Ringfort, Lisdowney, Co. Kilkenny
Co. Kilkenny |
Ringforts
Beneath a field in north Kilkenny, a pigeon house once sat on top of an Early Medieval earthwork, and the structure paid for that indignity with much of its own fabric.
The ringfort at Lisdowney, known historically as the Dhooneeach, is today little more than a low swell in the ground, a circular platform roughly 30 metres across rising only a metre or so above the surrounding land. The enclosing fosse, the ditch that would originally have defined and defended the site, can still be traced around most of its circuit, but the earthwork itself has been considerably reduced. A ringfort, to borrow the simplest description, is a roughly circular enclosure defined by one or more earthen banks and ditches, typically associated with farmsteads of the Early Medieval period in Ireland. What makes this one quietly striking is not what survives but what was done to it.
The writer William Carrigan, whose four-volume history of the diocese of Ossory was published in 1905, described the site with some feeling.

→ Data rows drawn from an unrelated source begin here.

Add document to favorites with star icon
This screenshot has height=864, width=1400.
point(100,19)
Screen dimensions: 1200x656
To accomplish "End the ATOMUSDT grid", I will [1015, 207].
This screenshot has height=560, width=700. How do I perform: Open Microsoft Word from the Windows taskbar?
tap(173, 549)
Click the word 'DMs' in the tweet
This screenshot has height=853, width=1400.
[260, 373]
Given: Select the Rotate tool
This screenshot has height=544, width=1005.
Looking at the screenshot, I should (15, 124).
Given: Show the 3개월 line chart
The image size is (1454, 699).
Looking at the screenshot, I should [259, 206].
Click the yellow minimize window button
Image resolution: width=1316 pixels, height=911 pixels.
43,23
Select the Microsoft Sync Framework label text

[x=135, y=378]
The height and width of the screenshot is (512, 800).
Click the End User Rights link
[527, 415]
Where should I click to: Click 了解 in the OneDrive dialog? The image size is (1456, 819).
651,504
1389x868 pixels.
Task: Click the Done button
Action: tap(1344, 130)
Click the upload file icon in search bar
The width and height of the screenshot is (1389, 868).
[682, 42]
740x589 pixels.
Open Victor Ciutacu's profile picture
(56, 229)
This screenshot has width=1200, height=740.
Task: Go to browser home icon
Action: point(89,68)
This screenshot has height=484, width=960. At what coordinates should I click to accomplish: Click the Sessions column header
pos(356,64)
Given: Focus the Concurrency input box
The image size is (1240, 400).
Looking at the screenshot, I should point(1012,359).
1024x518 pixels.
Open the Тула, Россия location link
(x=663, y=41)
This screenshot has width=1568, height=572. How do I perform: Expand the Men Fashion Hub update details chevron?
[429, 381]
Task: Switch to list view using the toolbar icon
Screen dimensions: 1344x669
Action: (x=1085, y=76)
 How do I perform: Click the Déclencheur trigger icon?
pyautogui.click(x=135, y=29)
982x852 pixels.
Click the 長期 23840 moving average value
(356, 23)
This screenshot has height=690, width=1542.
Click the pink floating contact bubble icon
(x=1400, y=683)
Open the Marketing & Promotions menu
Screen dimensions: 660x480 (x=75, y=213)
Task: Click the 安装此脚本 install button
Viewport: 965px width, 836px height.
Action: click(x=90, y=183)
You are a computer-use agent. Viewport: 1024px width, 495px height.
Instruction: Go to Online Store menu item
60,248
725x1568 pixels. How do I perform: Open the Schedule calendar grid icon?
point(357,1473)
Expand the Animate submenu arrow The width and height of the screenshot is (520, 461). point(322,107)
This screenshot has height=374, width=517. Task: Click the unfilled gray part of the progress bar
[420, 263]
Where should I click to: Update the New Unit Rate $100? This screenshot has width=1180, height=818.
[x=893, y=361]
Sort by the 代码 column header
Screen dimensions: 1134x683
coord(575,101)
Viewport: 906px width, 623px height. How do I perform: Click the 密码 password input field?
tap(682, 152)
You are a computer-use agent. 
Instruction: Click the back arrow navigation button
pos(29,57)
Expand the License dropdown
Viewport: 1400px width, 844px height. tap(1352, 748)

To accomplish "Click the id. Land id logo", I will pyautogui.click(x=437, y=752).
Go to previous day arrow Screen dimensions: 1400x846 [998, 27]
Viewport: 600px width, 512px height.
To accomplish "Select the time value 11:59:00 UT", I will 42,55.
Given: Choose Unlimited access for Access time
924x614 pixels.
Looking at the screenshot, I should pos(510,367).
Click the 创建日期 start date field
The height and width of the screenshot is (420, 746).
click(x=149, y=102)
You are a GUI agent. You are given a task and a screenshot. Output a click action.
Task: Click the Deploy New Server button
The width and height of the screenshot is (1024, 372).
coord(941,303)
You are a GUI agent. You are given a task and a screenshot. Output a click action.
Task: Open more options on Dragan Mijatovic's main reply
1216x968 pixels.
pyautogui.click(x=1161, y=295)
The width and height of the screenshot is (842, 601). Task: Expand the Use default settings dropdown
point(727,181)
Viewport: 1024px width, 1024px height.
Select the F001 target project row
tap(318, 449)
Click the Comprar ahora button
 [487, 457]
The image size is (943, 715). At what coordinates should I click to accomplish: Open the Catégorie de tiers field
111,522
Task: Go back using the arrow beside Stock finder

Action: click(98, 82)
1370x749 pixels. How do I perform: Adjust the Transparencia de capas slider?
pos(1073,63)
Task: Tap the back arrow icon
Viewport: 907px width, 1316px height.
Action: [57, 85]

He placed it at the centre of a field known locally as the well field, close to Lisdowney village, and named it as the original Dhooneeach, a placename that still echoed through the local landscape in his time. His account noted that a pigeon house had been built on the fort roughly a hundred years before he was writing, and that this construction, requiring material and levelling, had contributed substantially to the fort's diminished state. The site sits on a natural rise above bogland, with a stream running roughly east to west about 40 metres to the north, a position that would have given its original inhabitants moderate but practical views across the valley floor.
When surveyors visited in 1987 they could make out the enclosure as a subtle rise in the field, and aerial imagery reviewed more recently has suggested the picture is more complex than Carrigan could have known. Two enclosures appear to the north of the well. The one to the northeast is less legible and may be the denuded ringfort itself. The one to the northwest, possibly what a local landowner described as a cleared-away wet rath, appears to be square rather than circular, which would suggest it is a moated site, a form of enclosed settlement more commonly associated with Anglo-Norman landlords of the medieval period. The two sites, one pre-Norman and one possibly post-Norman, sitting within a few metres of each other in a single Kilkenny field, quietly complicate the story of who lived here and when.